Grendel'in Annesi Kim?

Grendel'in annesi Beowulf'un yendiği ikinci canavardı. Grendel öldürüldükten sonra annesi onun intikamını almak için geldi. Kaybından dolayı deliren anne Ve zavallı oğlunun ölümünden dolayı Beowulf'tan intikam almak için her şeyi yapmaya hazırdır. Bu nedenle, bazı okuyucular onu eski Kuzey Avrupa toplumunun bitmek bilmeyen kan davalarına olan eğiliminin bir simgesi olarak görmüştür.

Görünüşü itibariyle oğlundan daha az insani niteliklere sahiptir. Kendisi de oğluna benzeyen insansı bir yaratıktır, ancak bir kadına benzemektedir.

Ayrıca bakınız: Mitolojiler Dünyasında Taşların Tanrısı

Buna ek olarak, saldırısı intikam arzusuyla açıklanır, çünkü keder, öfke, umutsuzluk ve oğluna duyduğu sevgiyle vurulmuştur. Saldırısı oğlununkinden farklıdır, çünkü birden fazla kişiye saldırıp öldürmek yerine, sadece bir Danimarkalıyı, kralın en yakın danışmanı olan Aeschere'i hedef alır. Kaçmadan önce oğlunun kopmuş kolunu aldı. Beowulf'u takip etmesi için kandırarak öldürmeye çalıştı.onu sualtı mağarasına götürdü, ama Beowulf onu da öldürmeyi başardı .

Sonuç

Beowulf adlı epik şiirde, ana karakterin tasviri daha çok geçmişine, yeteneklerine ve niteliklerine atıfta bulunur Beowulf'un neye benzediği hakkında keşfettiklerimizi özetleyelim.

  • Uzun boylu, genç bir adam olarak tanımlanıyordu ve duruşu asil bir soydan geldiğini açıkça gösteriyordu.
  • Okurlara ilk kez, korkunç canavardan kurtulmaya yardım etmek için Danimarka'ya geldiğinde tanıtıldı. Beowulf'un gelişi büyük bir kutlama ile karşılandı ve cesareti ve muazzam gücü için ona hayranlık duyuldu.
  • Beowulf, sadakat, onur, dürüstlük ve gurur gibi birçok Cermen kahramanlık özelliğini bünyesinde barındırıyordu. Şan ve şöhret için benmerkezci bir motivasyonla başlamış olabilir, ancak bilge ve iyi bir lider olmak için olgunlaştı.
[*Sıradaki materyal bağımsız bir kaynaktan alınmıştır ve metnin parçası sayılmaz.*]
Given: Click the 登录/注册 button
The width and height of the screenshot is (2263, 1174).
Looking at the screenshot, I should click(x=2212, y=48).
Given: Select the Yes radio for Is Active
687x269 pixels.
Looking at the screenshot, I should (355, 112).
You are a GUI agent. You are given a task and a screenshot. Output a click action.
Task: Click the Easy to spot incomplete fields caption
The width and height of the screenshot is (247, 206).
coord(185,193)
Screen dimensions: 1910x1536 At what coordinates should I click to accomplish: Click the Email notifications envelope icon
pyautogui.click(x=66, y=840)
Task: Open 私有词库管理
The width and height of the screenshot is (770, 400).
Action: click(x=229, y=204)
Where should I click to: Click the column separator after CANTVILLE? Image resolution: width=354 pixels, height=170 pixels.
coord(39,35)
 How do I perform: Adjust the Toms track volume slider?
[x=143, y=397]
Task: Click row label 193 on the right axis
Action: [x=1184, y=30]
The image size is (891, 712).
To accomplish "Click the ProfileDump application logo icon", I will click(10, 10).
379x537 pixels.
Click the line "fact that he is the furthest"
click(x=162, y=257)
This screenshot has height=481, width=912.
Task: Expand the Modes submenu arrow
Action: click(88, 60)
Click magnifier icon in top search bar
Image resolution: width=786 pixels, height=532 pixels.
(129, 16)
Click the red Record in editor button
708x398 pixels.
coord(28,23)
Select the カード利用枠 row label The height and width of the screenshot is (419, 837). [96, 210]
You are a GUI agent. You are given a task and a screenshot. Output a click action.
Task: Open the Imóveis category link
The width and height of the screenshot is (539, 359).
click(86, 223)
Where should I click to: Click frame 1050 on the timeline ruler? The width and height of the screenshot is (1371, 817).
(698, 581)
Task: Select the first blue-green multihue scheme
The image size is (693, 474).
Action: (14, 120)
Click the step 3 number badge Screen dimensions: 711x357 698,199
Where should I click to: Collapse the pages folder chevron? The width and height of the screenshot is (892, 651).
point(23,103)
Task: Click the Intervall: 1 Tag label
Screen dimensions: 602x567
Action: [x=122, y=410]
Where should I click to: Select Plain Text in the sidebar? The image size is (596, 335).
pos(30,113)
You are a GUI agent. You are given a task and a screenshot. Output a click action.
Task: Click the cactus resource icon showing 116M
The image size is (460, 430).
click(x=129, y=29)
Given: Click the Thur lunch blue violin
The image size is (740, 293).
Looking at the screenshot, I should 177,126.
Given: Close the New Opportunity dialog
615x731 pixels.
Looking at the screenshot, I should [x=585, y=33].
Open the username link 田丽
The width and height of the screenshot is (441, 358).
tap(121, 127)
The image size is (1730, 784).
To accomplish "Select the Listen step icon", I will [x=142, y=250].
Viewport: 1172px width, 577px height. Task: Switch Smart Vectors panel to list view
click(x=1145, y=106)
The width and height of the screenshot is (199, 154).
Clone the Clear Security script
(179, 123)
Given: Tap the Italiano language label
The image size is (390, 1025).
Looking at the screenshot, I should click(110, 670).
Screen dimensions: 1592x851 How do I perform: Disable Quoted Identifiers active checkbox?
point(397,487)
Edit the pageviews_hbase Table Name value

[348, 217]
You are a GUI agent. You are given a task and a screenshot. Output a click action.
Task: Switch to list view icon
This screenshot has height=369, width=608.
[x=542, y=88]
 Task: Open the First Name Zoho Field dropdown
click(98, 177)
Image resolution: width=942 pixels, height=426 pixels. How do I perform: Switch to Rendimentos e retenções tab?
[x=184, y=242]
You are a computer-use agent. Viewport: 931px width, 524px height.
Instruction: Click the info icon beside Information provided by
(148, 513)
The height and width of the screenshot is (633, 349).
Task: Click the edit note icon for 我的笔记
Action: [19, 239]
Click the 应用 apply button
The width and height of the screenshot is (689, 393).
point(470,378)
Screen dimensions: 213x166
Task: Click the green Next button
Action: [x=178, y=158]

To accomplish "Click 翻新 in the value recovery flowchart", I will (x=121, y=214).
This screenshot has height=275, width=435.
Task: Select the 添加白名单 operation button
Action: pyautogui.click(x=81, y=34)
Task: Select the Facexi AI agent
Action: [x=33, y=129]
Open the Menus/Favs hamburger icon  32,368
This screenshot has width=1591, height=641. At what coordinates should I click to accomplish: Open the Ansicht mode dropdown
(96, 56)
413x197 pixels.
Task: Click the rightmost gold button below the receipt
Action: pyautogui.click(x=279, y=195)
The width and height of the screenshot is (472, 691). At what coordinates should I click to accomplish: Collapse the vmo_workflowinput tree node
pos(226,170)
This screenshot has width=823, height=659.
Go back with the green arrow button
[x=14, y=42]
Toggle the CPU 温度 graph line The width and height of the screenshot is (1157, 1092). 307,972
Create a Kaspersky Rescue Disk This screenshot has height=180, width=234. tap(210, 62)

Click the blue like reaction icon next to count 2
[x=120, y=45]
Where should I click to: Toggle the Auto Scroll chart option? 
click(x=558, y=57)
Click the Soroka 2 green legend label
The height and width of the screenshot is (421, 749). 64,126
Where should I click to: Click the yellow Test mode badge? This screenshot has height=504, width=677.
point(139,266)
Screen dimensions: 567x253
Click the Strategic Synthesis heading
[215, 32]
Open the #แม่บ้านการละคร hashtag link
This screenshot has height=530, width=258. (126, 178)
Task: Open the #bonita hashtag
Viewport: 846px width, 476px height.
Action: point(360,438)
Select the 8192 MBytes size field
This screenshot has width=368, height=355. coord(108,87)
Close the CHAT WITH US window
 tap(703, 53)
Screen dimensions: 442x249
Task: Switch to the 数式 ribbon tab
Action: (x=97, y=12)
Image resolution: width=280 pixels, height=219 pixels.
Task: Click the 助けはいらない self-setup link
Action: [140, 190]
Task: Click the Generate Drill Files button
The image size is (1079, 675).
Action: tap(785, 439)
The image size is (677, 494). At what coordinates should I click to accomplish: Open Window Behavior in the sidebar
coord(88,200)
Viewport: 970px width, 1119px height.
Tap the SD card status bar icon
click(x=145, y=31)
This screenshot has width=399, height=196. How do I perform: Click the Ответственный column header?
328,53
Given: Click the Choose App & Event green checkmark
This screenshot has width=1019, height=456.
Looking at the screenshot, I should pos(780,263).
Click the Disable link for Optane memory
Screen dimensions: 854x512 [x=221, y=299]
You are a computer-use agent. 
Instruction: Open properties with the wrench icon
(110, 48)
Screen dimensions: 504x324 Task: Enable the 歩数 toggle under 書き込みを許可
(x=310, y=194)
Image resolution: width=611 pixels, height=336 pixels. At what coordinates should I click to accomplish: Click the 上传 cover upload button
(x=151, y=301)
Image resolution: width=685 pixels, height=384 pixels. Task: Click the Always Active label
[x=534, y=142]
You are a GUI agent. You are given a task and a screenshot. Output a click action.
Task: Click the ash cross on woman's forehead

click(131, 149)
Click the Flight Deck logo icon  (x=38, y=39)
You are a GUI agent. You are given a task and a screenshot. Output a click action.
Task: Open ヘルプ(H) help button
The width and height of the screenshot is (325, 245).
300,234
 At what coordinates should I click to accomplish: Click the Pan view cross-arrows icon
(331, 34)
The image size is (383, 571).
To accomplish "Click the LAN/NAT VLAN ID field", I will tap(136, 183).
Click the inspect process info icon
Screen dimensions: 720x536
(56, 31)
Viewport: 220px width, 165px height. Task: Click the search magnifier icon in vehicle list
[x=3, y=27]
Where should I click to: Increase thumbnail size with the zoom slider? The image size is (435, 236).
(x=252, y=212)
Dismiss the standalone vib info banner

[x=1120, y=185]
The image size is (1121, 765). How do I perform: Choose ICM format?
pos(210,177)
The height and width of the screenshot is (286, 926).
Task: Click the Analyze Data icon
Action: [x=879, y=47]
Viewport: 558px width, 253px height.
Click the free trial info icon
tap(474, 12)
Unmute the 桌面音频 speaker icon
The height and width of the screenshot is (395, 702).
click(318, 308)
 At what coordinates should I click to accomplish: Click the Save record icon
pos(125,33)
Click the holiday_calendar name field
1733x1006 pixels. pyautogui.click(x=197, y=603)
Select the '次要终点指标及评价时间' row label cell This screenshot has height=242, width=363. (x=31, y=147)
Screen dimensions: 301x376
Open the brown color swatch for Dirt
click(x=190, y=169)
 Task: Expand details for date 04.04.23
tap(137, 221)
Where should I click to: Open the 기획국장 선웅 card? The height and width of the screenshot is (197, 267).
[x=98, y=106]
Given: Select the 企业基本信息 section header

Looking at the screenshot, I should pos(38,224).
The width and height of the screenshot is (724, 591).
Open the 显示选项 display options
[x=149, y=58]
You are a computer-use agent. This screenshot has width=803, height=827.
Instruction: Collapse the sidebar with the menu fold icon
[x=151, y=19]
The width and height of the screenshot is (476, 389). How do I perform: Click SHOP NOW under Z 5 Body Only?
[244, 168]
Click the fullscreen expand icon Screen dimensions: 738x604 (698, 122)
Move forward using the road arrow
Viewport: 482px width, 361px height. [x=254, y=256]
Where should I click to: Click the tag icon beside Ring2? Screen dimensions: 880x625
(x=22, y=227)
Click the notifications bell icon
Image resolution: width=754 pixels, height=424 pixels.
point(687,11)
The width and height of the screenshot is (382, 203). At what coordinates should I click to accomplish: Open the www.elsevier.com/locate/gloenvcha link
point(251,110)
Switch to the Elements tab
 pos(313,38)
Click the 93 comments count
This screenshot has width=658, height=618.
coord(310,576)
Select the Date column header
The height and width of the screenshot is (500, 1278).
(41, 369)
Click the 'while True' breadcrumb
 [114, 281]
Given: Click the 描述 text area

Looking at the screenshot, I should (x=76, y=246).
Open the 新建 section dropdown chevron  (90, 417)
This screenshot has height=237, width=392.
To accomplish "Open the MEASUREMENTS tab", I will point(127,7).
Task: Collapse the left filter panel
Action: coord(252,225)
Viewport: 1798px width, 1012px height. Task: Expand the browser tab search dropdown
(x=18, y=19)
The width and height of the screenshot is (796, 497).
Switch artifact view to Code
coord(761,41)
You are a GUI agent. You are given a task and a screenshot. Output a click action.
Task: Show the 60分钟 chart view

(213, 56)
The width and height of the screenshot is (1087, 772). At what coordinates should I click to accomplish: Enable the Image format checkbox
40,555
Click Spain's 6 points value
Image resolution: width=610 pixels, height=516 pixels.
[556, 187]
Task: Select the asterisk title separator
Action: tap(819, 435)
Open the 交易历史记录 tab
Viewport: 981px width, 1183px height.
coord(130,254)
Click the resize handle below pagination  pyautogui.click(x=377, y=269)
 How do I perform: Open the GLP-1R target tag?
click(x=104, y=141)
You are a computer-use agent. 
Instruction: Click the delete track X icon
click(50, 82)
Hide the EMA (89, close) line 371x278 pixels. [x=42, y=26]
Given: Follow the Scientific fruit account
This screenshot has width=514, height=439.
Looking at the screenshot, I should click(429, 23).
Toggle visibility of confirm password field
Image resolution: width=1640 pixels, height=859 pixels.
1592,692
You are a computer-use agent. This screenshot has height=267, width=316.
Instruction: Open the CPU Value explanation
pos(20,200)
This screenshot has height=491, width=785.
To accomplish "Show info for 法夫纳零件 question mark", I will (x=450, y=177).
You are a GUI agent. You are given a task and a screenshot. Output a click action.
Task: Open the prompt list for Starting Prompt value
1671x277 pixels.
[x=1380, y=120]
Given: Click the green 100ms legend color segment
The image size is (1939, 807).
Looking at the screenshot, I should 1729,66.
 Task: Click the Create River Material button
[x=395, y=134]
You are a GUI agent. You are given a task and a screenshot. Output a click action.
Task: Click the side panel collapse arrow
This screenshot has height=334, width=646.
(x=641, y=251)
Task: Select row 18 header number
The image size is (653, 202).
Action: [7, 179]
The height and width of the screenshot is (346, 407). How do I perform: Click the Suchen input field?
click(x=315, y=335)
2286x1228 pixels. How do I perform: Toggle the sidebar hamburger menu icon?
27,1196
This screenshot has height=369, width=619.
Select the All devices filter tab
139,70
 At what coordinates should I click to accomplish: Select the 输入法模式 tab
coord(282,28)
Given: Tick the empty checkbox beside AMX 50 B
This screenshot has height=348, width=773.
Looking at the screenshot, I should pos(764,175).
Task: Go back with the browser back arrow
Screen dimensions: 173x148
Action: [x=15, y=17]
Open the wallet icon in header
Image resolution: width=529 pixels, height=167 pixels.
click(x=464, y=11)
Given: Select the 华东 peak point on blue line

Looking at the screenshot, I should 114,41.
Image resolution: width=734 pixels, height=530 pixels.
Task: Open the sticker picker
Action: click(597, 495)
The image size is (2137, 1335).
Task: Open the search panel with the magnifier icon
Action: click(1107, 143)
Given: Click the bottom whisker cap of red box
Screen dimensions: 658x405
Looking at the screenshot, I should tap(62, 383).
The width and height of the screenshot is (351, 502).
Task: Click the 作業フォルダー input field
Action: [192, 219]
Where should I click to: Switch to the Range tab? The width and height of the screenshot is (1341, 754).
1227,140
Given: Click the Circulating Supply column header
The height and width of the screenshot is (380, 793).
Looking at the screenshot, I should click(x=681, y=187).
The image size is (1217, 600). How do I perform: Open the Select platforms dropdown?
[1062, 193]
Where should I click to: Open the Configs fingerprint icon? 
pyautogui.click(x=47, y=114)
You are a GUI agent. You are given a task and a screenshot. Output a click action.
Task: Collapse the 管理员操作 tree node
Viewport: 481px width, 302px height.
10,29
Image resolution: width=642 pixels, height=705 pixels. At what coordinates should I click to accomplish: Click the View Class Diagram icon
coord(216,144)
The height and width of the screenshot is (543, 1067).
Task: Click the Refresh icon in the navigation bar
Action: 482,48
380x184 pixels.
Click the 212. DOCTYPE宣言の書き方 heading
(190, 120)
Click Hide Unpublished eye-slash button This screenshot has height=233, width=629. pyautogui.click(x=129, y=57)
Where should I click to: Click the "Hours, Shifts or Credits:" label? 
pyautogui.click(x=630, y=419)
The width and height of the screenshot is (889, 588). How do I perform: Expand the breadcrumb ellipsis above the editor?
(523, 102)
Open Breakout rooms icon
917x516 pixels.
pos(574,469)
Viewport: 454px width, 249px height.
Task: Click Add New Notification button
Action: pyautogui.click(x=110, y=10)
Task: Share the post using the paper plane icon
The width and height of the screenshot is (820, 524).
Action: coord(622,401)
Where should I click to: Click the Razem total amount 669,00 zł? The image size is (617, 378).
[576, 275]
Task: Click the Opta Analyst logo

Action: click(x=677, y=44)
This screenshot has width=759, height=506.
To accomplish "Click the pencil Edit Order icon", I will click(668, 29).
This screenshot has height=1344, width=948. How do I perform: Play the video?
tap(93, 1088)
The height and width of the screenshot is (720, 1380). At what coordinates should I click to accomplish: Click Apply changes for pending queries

Tüm destan kahramanları, onları diğerlerinden ayıran harika fiziksel özelliklere sahip olarak tasvir edilir, ancak gerçek kahramanların sahip olduğu en önemli şey, başkalarını korumak için hayatlarını riske atma yeteneğidir ve Beowulf şiirde bunu büyük ölçüde göstermiştir.

John Campbell

John Campbell, klasik edebiyat konusundaki derin takdiri ve kapsamlı bilgisi ile tanınan, başarılı bir yazar ve edebiyat meraklısıdır. Yazılı sözlere olan tutkusu ve antik Yunanistan ve Roma'nın eserlerine özel bir hayranlığı olan John, yıllarını Klasik Trajedi, lirik şiir, yeni komedi, hiciv ve epik şiiri incelemeye ve keşfetmeye adadı.Prestijli bir üniversiteden İngiliz Edebiyatı bölümünden onur derecesiyle mezun olan John'un akademik geçmişi, bu zamansız edebi eserleri eleştirel bir şekilde analiz etmesi ve yorumlaması için ona güçlü bir temel sağlar. Aristoteles'in Poetika'sındaki nüansları, Sappho'nun lirik ifadelerini, Aristophanes'in keskin zekasını, Juvenal'ın hicivli derin düşüncelerini ve Homer ile Virgil'in kapsamlı anlatılarını derinlemesine inceleme yeteneği gerçekten olağanüstü.John'un blogu, bu klasik şaheserler hakkındaki içgörülerini, gözlemlerini ve yorumlarını paylaşması için olağanüstü bir platform görevi görüyor. Konuları, karakterleri, sembolleri ve tarihsel bağlamı titiz bir şekilde analiz ederek, eski edebiyat devlerinin eserlerine hayat veriyor ve onları her türden geçmişe ve ilgi alanına sahip okuyucunun erişimine sunuyor.Büyüleyici yazı stili, okuyucularının hem zihinlerini hem de kalplerini meşgul ederek onları klasik edebiyatın büyülü dünyasına çekiyor. John, her blog gönderisinde, derin bir anlayışla akademik anlayışını ustaca bir araya getiriyor.Bu metinlerle kişisel bağlantı, onları ilişkilendirilebilir ve çağdaş dünyayla alakalı hale getirir.Alanında bir otorite olarak tanınan John, birçok prestijli edebiyat dergisi ve yayınına makaleler ve denemelerle katkıda bulunmuştur. Klasik edebiyat alanındaki uzmanlığı, onu çeşitli akademik konferanslar ve edebi etkinliklerde aranan bir konuşmacı haline getirdi.Belagatlı anlatımı ve ateşli coşkusuyla John Campbell, klasik edebiyatın zamansız güzelliğini ve derin önemini yeniden canlandırmaya ve kutlamaya kararlı. İster kendini işine adamış bir akademisyen olun, ister sadece Oedipus dünyasını, Sappho'nun aşk şiirlerini, Menander'in esprili oyunlarını veya Aşil'in kahramanlık hikayelerini keşfetmeye çalışan meraklı bir okuyucu olun, John'un blogu eğitecek, ilham verecek ve ateşleyecek paha biçilmez bir kaynak olmayı vaat ediyor. klasikler için ömür boyu sürecek bir aşk.